Competition (Psychology)-Juvenile fiction.

Grades 4-10 / Ages 9-15.

Review by Ruth Latta.

**** /4



"Come in," a deep voice answered.

I took a breath and shifted the tray into one arm as I twisted the knob...

"What's this?" A silver-haired man with a gray paintbrush moustache folded up the newspaper he was reading... and peered at me.

"Your dinner, sir... I'm sorry to disturb you, sir, But I didn't know how else to see you. And I have a most urgent matter to discuss with you."

Mr. Moodie took off his glasses. "Sit down, boy." ...

"Sir, I borrowed one of your machines without asking."

"One of my motorcars?" ...

"No, no!... Your Hoover vacuum cleaner." ...

"What did you do with it?"

"I vacuumed your stable."

"I'm sure Beauty and Blue appreciate a clean stall, but..."

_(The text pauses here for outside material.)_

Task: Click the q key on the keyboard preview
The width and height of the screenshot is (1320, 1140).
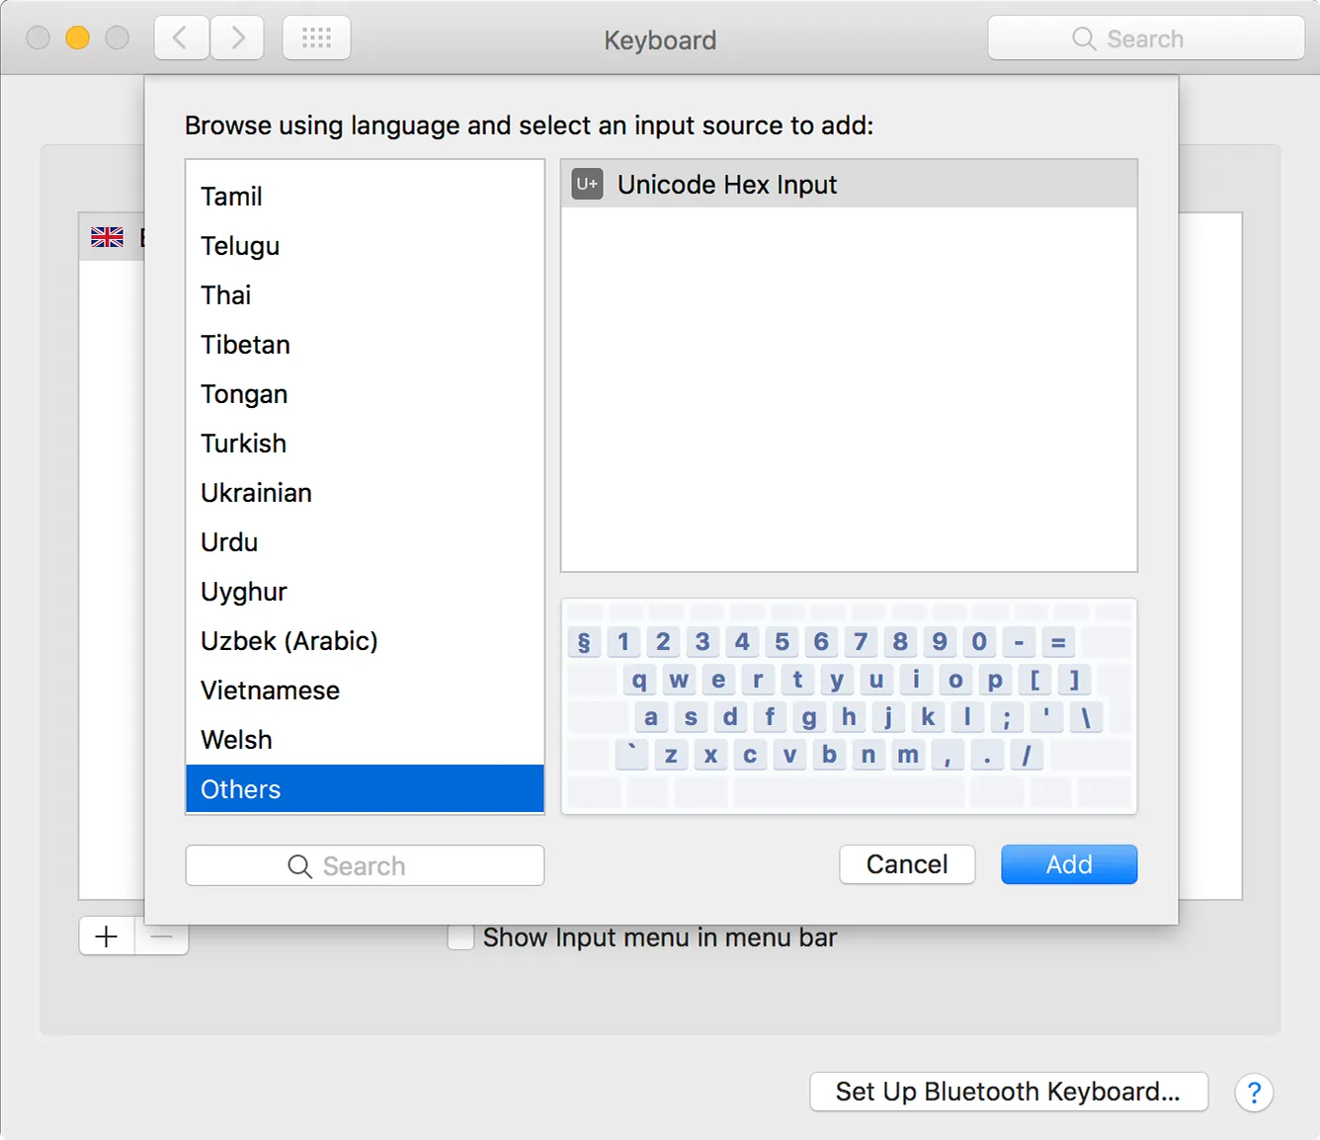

..."I wanted to catch flies for the
Hamilton Spectator contest."

"With my Hoover?" Mr. Moodie sputtered.... The sputtering turned into something else. Was he choking, I wondered. His vest shook. He covered his eyes with his hand. No, not choking. Mr. Moodie was laughing....

"What is your name, lad?"

"William Alton."

"Arthur's boy... Now, why did you take it upon yourself to confess at this particular moment?"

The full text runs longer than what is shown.